DAP Helicópteros
| IATA | ICAO | Call sign |
| - | DHE | HELIDAP |
- Founded: 1989
- Hubs: Carlos Ibáñez Del Campo International Airport
- Secondary hubs: Antofagasta, Copiapo, Santiago, Posesion, Antarctica, Rio Gallegos
- Fleet size: 16
- Destinations: All Chilean territory south of Argentina; Antarctica
- Parent company: Aerovías DAP
- Headquarters: Punta Arenas, Chile
- Website: http://www.daphelicopteros.cl/

= DAP Helicópteros =

Chilean helicopter airline

DAP Helicópteros is a helicopter operator based in Punta Arenas, Chile. It operates scheduled and charter services in the southern Patagonia area, and also operates flights on behalf of the state-owned oil company, ENAP. Its main base is Presidente Carlos Ibáñez del Campo International Airport, Punta Arenas. The ambulance fleet covers most of the country.

== History ==

The airline is the helicopter division of Aerovías DAP, which was established in 1979 and is wholly owned by the Pivcevic family. "DAP" is the acronym of its creator, Domingo Andrés Pivcevic, a Punta Arenas businessman.
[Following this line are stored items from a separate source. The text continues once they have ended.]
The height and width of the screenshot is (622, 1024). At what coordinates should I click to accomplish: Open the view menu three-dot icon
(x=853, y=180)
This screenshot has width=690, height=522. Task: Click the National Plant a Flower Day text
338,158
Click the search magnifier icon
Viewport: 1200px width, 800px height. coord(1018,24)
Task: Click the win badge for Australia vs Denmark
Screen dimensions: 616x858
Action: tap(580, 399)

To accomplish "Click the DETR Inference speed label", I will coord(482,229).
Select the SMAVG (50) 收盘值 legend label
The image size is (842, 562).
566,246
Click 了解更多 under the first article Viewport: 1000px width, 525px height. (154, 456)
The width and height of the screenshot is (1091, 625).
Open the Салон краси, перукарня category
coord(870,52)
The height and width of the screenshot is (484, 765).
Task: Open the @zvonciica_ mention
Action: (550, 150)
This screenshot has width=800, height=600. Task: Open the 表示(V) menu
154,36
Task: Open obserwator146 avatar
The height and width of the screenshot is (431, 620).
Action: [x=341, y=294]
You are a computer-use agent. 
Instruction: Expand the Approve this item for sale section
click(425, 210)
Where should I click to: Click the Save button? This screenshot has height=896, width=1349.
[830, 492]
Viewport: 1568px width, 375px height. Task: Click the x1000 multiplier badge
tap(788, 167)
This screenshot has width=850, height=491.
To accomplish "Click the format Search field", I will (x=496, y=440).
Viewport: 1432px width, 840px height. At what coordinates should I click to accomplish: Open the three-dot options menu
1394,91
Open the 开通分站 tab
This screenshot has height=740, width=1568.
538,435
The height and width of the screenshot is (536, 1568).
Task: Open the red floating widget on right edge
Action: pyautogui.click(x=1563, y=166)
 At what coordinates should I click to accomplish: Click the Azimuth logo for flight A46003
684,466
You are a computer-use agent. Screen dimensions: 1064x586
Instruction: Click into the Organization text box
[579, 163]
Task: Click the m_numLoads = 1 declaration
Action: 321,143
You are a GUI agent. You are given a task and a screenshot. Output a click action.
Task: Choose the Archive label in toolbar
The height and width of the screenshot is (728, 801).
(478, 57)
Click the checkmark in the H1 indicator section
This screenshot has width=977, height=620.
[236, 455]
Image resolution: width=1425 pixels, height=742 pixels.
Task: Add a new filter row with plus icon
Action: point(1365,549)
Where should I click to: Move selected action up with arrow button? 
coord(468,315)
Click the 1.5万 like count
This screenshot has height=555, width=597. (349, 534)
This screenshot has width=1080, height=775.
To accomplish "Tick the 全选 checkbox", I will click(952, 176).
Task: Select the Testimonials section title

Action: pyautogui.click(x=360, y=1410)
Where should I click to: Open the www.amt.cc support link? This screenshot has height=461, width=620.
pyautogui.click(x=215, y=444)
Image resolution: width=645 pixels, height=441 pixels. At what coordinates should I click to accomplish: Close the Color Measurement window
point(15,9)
DAP Helicopteros has a clear record of 95,000 flown hours without mayor accidents, having provided 8,390 consecutive days with 24-hour service in OffShore and EMS. DAP has a high safety standard and has been audited to BARS standards for mining services. This was the first rotor wing company in Chile to present SMS (safety management system) program to the local DGAC. This company is known for having the best safety records in Chile and has been recognized as an AS355F "Reference fleet" by Eurocopter.

== Fleet ==

DAP Helicópteros' fleet comprises:

- 4 Eurocopter AS355F Twinstar for off-shore petrol ops
- 5 MBB Bo 105CB-4 for Emergency medical services operations; three based at Santiago-Lo Aguirre helipad and one based at Punta Arenas and one in Antarctica
- 4 Eurocopter BO105CBS EMS equipes and certify as air ambulance; the first in Chile
- 1 Eurocopter EC-135 (to be operated by DAP Helicópteros Argentina SA)
- 1 Eurocopter AS350B3 for mining services in the north of Chile

The recent agreement between DAP and Chile's oil Company (ENAP, Empresa Nacional del Petróleo) implied the renovation of the helicopters currently in use.